Matthew 7:21, 24-27
Jesus said to his disciples: “Not everyone who says to me, ‘Lord, Lord,’ will enter the Kingdom of heaven, but only the one who does the will of my Father in heaven. “Everyone who listens to these words of mine and acts on them will be like a wise man who built his house on rock. The rain fell, the floods came, and the winds blew and buffeted the house. But it did not collapse; it had been set solidly on rock. And everyone who listens to these words of mine but does not act on them will be like a fool who built his house on sand. The rain fell, the floods came, and the winds blew and buffeted the house. And it collapsed and was completely ruined.”

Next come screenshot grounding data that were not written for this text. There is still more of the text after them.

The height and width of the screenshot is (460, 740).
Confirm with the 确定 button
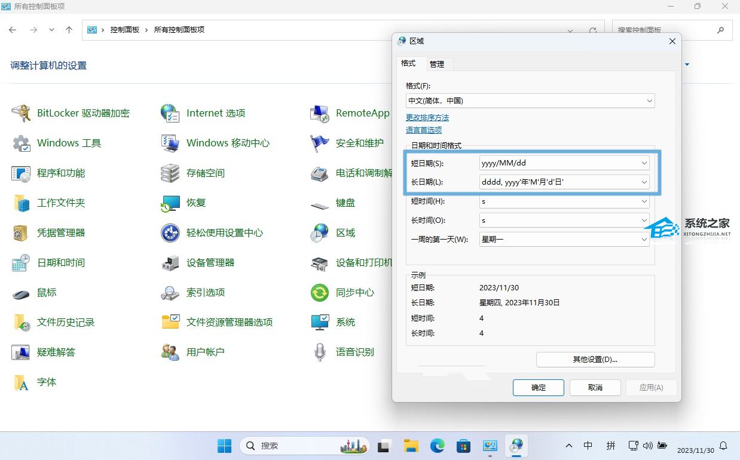click(538, 387)
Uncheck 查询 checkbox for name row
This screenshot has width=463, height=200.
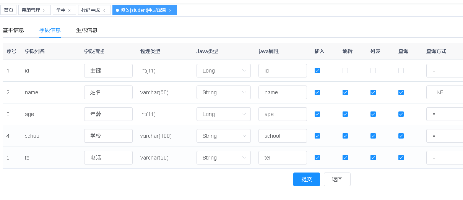pyautogui.click(x=401, y=92)
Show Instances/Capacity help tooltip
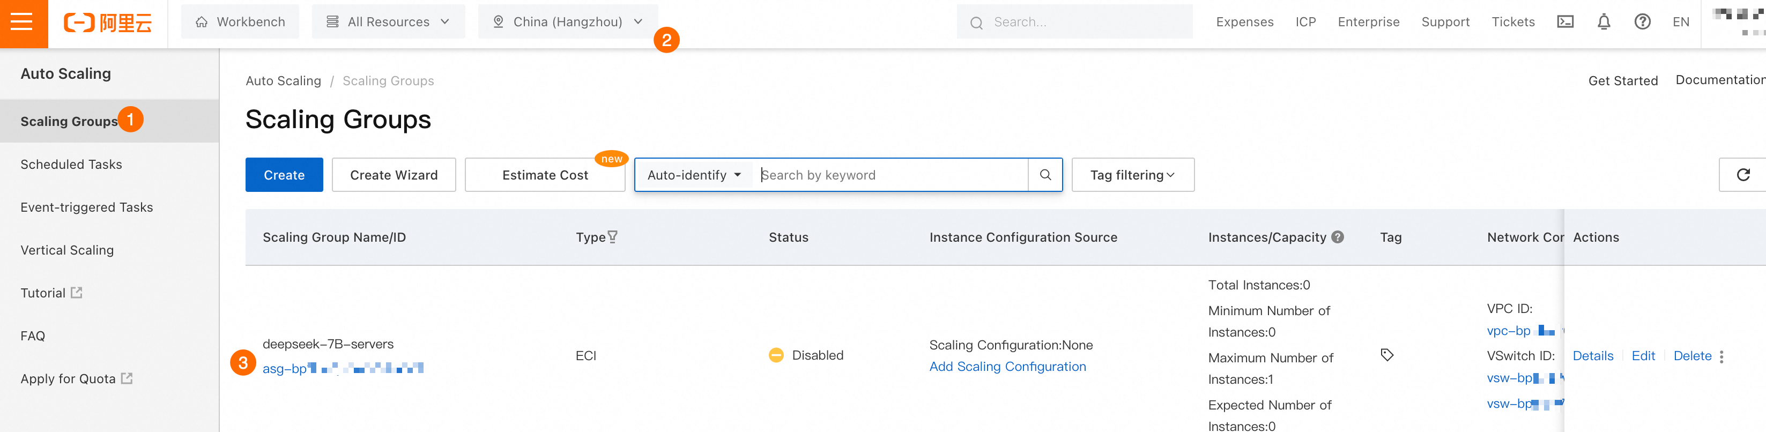This screenshot has height=432, width=1766. (1338, 237)
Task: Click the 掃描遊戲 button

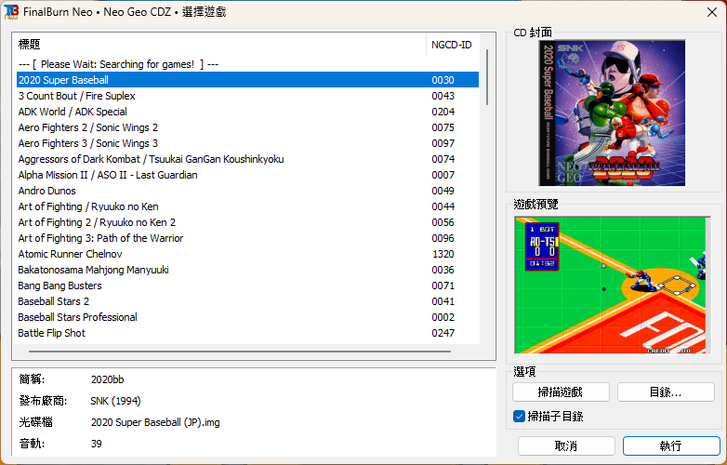Action: (x=561, y=392)
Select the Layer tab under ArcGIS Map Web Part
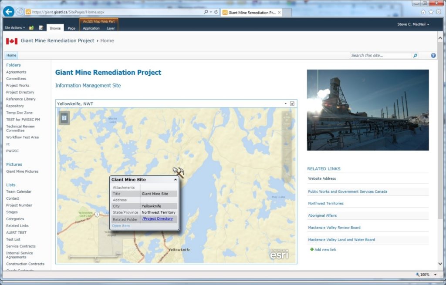 coord(111,27)
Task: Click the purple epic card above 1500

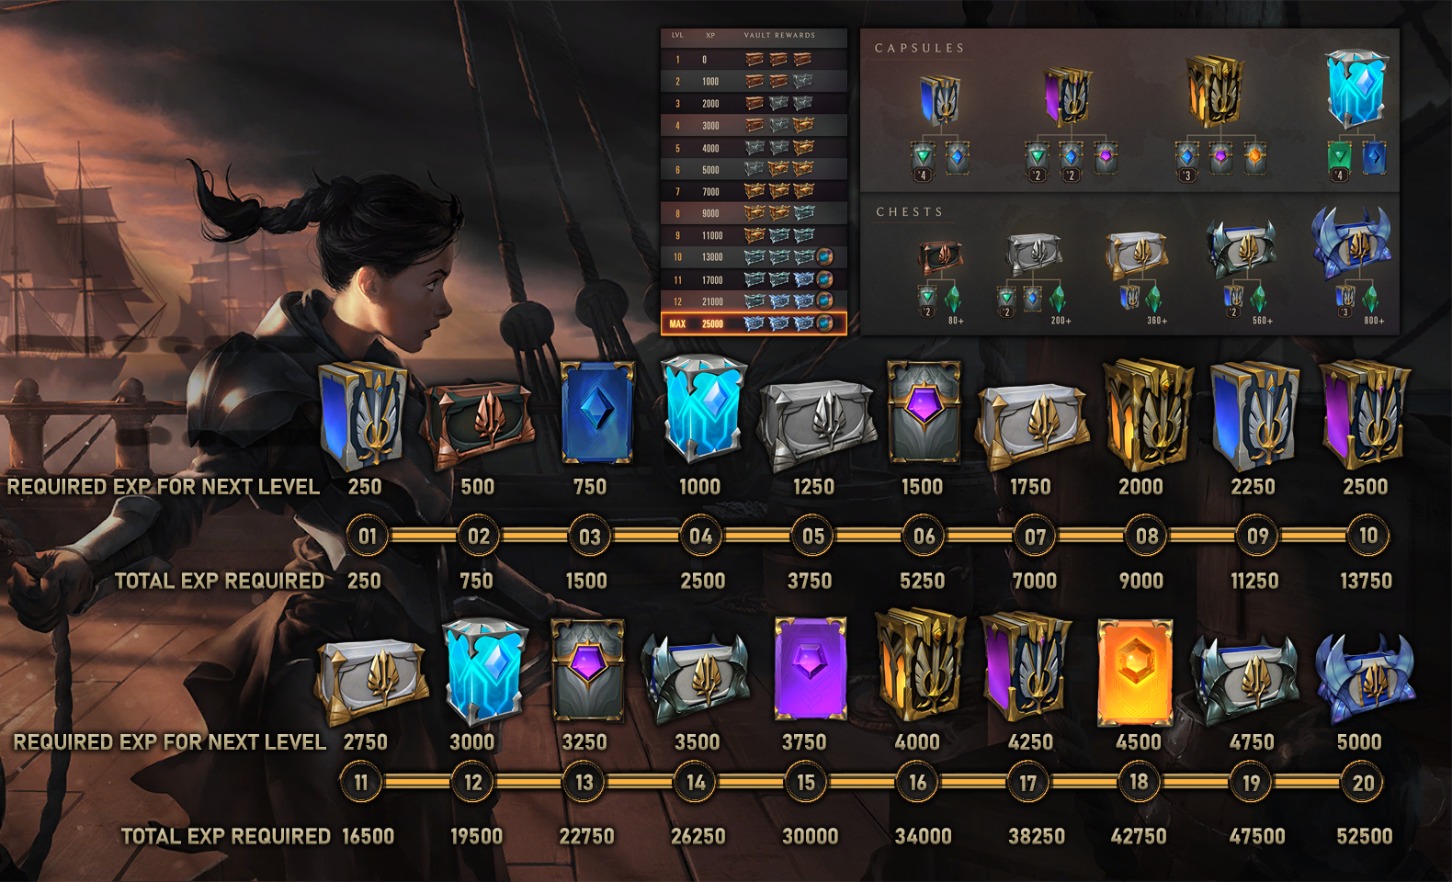Action: (x=924, y=411)
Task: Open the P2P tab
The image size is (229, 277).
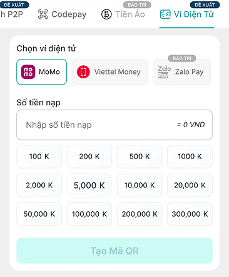Action: (11, 14)
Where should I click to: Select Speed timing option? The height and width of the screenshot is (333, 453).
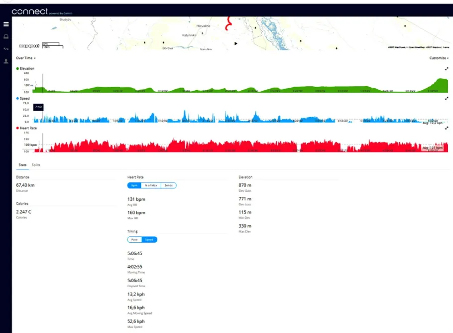[149, 240]
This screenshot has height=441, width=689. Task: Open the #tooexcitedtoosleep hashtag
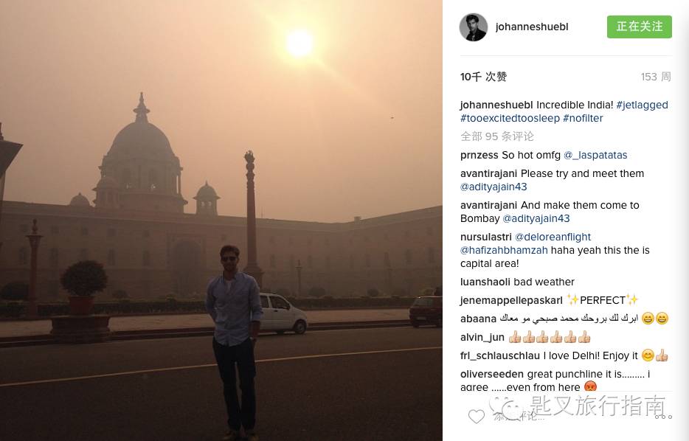click(x=510, y=118)
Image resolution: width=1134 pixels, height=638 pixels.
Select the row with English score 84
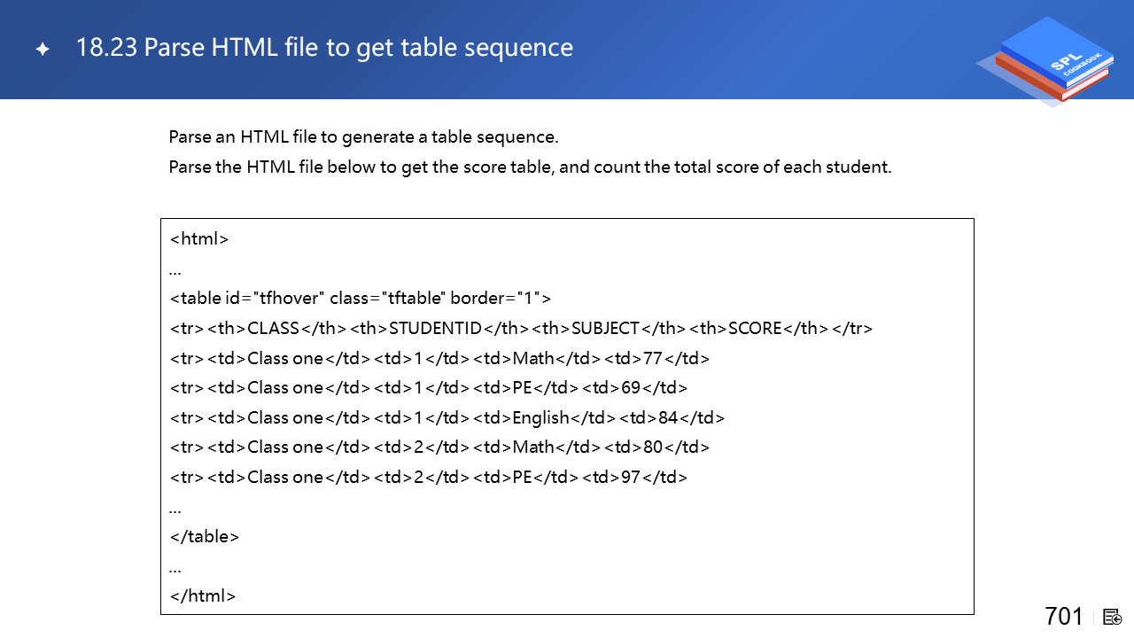click(447, 418)
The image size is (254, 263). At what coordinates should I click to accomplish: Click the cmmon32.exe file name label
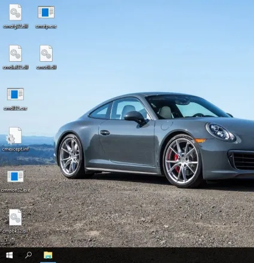(16, 191)
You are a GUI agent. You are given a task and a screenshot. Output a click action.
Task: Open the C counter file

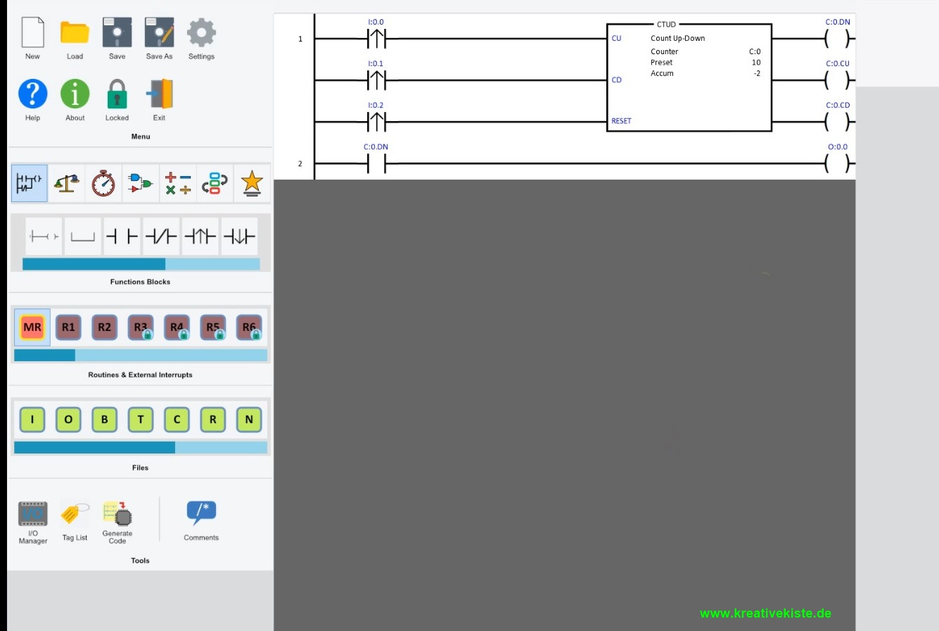[177, 420]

Even those of us that live outside the gulf coast and have never had to worry about how to make it through a hurricane know what it looks like to try and get ready. We’ve seen the dramatic reports of weather forecasts, the Technicolor radar images of the fury building in the Atlantic, cutting then to people running through the now-empty aisles of grocery stores then to houses being boarded up and long lines of cars heading north on the highway. The trouble is, for the most part, “getting ready” for the storm isn’t nearly as effective as “being ready.” While all of that preparation, the fortifying windows and propping things up, may be helpful if the storm’s not too bad, if it is, that plywood won’t make much of a difference. The foundation is the only thing that’s going to matter.
In today’s gospel lesson, Jesus gives the parable of the houses built on stone and on sand. Note that Jesus doesn’t qualify the parable with the word “if.” It’s a direct declaration that “the rain fell, the floods came, and the winds blew and buffeted the house.” We don’t wonder whether or not the storms will come in our lives, they will; it’s not a matter of “if,” but of “when.” It’s important, then, that we remember that it’s the foundation that’s important, not the paint, siding, or window dressings. When the storm comes, we can run around boarding up anything and everything, but if the foundation is shaky, the house isn’t going to make it through.
Our foundation is a matter of life and death. It’s the difference between being wounded and healing and being wounded and never recovering. The season of Advent is one of preparation for the coming Lord, our Savior. His light is one that shines in our hearts, even into the places we may prefer to keep dark. It sheds light on the footings of our lives and, hopefully, our faith. The light shows us where we are strong and where we are weak and allows us to shore it up before the storm comes because when they do come, we’ll know the difference between “getting ready” and “being ready.”